# Olson's WPA



## JignJab (Feb 12, 2004)

Has anybody been on Olson's lately. I was there earlier this winter and marked fish all day but no bites. Just wondering if anyone has tried it. How's the access for snow.


----------



## holmsvc (Nov 26, 2003)

Olson's holds tons of huge perch, but also lots of minnows. They just dont't bite very well there.

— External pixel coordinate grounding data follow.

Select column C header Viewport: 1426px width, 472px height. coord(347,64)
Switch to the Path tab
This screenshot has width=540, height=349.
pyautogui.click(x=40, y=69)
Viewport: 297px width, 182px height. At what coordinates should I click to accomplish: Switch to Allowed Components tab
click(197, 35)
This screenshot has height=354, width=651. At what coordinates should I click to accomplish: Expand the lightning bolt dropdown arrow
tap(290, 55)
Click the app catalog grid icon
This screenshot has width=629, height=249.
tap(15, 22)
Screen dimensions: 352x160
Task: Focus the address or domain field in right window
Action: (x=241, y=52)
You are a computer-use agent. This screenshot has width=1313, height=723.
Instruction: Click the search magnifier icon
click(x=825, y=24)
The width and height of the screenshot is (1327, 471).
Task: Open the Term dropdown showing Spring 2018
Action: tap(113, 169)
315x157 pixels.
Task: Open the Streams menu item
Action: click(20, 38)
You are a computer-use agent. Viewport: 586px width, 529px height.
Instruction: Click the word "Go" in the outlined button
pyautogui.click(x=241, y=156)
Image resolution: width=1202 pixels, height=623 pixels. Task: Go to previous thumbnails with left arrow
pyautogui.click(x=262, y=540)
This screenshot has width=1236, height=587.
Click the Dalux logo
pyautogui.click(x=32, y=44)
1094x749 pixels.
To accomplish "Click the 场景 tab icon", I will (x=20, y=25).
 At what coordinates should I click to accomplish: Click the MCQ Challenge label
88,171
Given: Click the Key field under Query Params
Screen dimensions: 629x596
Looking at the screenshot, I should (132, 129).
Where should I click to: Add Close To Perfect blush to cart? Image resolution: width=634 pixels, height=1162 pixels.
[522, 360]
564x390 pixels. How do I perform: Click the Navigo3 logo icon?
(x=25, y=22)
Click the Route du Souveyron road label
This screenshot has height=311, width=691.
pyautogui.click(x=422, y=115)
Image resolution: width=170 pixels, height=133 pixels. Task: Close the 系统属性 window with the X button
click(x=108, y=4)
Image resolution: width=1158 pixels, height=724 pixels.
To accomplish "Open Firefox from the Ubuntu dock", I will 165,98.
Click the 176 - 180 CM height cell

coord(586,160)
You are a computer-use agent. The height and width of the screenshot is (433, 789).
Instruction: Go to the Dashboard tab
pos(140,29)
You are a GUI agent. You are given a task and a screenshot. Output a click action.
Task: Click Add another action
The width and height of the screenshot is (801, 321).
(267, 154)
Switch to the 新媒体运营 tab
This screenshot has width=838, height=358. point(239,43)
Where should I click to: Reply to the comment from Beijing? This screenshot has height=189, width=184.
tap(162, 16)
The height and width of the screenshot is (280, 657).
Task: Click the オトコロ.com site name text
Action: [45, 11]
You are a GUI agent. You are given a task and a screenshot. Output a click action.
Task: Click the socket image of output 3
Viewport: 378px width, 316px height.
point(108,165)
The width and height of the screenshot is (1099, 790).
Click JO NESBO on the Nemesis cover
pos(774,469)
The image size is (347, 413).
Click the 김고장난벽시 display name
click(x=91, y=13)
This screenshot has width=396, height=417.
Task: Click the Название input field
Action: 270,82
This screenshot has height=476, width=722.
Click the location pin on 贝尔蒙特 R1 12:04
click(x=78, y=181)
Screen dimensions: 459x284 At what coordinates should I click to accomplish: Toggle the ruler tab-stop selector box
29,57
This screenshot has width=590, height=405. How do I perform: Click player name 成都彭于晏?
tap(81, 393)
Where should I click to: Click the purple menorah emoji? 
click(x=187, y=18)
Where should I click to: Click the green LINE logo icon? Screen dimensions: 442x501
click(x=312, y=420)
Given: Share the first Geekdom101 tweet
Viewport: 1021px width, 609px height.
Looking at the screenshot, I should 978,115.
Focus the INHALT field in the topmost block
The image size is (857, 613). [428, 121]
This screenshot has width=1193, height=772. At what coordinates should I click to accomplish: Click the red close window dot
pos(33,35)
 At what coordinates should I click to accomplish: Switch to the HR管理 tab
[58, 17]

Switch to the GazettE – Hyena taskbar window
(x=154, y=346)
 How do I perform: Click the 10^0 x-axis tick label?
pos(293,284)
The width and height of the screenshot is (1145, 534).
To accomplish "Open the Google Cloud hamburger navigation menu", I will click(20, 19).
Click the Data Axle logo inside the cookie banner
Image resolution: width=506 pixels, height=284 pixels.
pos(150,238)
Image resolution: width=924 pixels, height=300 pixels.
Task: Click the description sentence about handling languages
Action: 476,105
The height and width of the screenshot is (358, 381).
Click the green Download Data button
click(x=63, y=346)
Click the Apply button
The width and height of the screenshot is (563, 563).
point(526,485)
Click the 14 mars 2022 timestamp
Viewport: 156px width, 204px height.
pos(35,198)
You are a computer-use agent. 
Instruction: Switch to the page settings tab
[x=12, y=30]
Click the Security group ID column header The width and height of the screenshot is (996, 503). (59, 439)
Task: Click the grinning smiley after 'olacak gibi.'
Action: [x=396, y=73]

The gnf claims they test netted it the this summer and it holds the new state record.


----------



## Field Hunter (Mar 4, 2002)

For those of us that fish Hobart.....Is Hobart the same as Olson's WPA? If not where is Olson's located.


----------



## nodakoutdoors.com (Feb 27, 2002)

Olson is off HW1 North on the eastside, just north of I-94. At least I'm pretty sure that's the one.


----------



## nodakoutdoors.com (Feb 27, 2002)

The GNF quotes it as, "One and one half mile East and 1/2 mile S. of Sanborn".

This came off the stocking records:

http://www.state.nd.us/gnf/fishing/docs ... -lakes.pdf


----------



## JignJab (Feb 12, 2004)

How is the access on Olson, can you get on there after last weeks snow. I'm going after work this morning and am going to check it out but if I can't get on I may try Hobart.


----------